• **Input material**:
_ _ _ _ _
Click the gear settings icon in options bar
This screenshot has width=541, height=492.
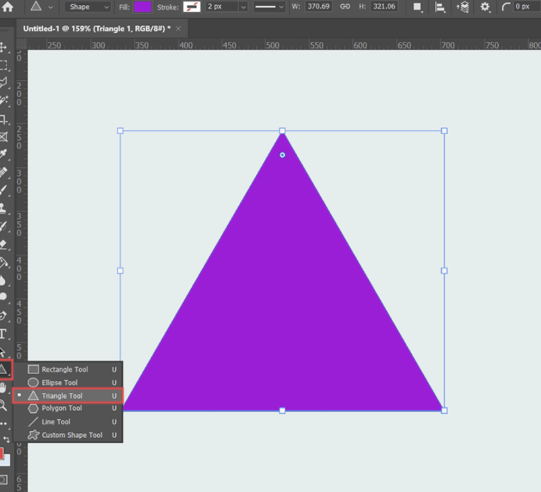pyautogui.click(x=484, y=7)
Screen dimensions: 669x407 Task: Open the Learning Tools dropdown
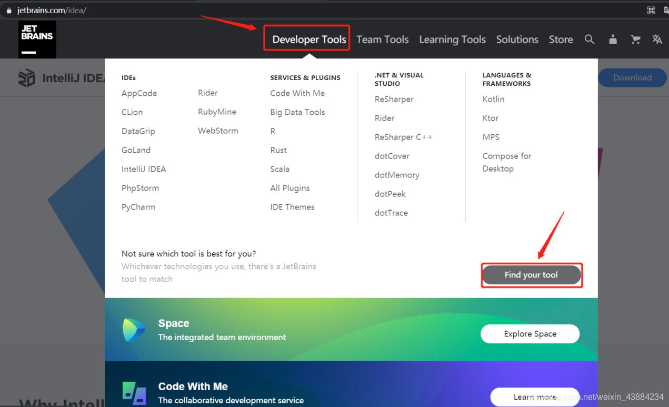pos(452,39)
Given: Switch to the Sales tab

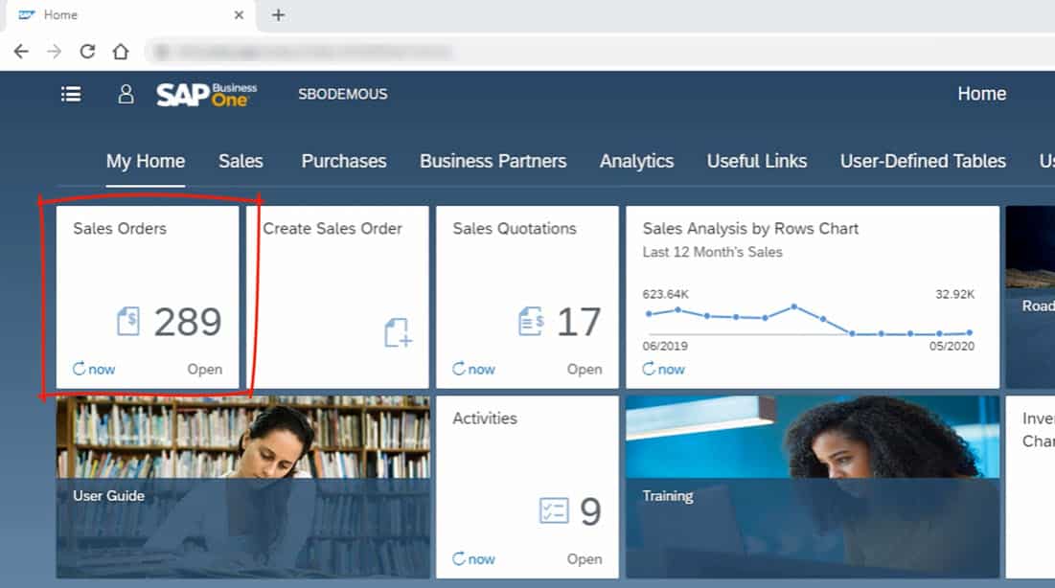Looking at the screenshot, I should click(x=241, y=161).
_ _ _ _ _
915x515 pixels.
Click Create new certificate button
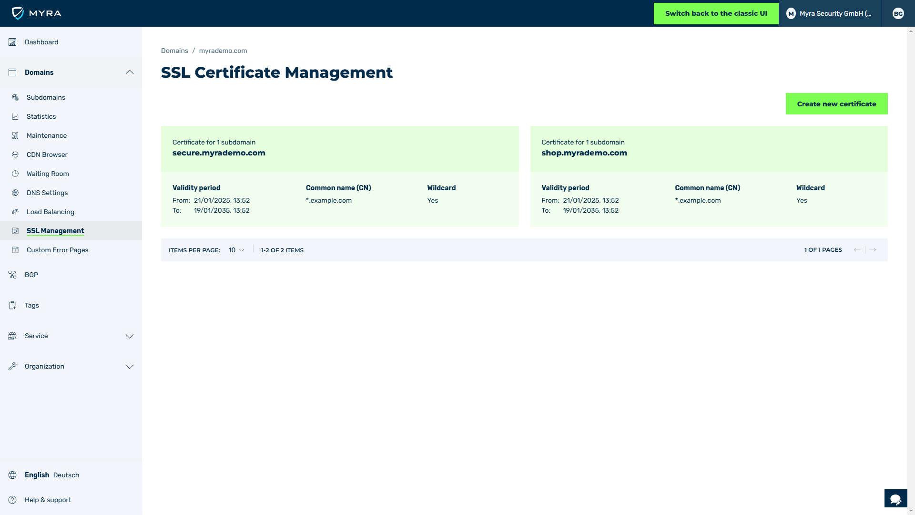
_ _ _ _ _
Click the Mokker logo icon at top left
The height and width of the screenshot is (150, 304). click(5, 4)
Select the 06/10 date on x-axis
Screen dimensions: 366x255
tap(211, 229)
_ _ _ _ _
• **The request**: Tally the lines of the listing that contain the string "width". How many are there? Reply with the number alone.

• **Answer to this problem**: 2